In design, the Falcon is much more conservative: it treads on no unusual aeronautical ground. The twin-boom design provides some added damage resistance; losing the back of one boom isn’t immediately fatal. It’s powered by a 1,250-horsepower engine, about the largest single engine we can expect to find in the world of Skypirates, and has a maximum takeoff weight of about 9,000 pounds. (The version posted is overweight, and needs to be slimmed down.) With rather a lower power-to-weight ratio, it only reaches about 320 miles per hour, significantly slower than the Kestrel. Although its gun armament is less heavy than the Kestrel’s, it makes up for that loss in firepower by mounting several racks for air-to-air and air-to-ground rockets. Its flight characteristics befits its character: rugged and dependable, with very few surprises, although it does have a tendency to stall the lower wing in tight, low-speed turns.

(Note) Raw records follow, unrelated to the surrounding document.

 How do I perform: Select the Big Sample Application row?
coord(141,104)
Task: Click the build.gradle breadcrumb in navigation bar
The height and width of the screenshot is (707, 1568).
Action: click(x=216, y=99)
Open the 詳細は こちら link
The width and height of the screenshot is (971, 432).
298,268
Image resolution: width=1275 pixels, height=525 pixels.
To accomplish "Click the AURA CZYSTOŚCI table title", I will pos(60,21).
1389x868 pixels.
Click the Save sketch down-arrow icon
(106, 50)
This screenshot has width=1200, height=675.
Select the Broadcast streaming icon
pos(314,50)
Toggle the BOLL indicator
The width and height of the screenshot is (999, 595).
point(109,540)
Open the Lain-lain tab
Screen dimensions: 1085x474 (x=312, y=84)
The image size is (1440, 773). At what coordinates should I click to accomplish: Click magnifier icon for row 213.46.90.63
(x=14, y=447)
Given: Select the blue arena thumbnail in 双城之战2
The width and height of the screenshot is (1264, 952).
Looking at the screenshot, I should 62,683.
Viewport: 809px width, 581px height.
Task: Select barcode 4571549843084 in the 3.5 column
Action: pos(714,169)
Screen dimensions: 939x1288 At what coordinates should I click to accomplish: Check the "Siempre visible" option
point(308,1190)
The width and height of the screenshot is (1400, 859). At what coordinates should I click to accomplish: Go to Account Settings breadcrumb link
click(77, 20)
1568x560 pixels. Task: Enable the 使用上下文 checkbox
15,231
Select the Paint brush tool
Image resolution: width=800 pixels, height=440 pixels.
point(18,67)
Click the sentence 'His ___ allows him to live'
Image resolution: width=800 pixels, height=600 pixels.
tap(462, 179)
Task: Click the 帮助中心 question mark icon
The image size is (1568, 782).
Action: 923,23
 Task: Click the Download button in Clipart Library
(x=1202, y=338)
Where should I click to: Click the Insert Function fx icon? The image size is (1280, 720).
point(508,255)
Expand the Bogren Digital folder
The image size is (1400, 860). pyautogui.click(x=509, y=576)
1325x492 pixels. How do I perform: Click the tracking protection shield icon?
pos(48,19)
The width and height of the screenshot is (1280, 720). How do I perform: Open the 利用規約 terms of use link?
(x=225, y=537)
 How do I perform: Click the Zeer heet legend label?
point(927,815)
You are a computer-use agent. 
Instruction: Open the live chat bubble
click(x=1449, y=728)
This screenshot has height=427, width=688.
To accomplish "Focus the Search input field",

The Vulture is probably the one whose looks most closely match its intended purpose. A light bomber and ground-attack plane, the Vulture is the usual aircraft of choice when Inconstant needs to make a show of force. Its unusual design gives it a great deal of lift for its footprint, and permit all of its hardpoints to be placed along the same axis as its center of mass: dropping weapons doesn’t change its balance at all, making it a forgiving platform when carrying large weapons. The centerline mount supports an aerial torpedo, but only when the plane is air-launched—aerial torpedoes are too long otherwise. (Note that Inconstant doesn’t carry Vultures equipped with landing gear.) To my surprise, the Vulture’s handling is docile in the extreme, even when fully loaded, and turns downright peppy when empty, even though it only sports a 1,000-horsepower engine. I ran into no surprises anywhere in the envelope.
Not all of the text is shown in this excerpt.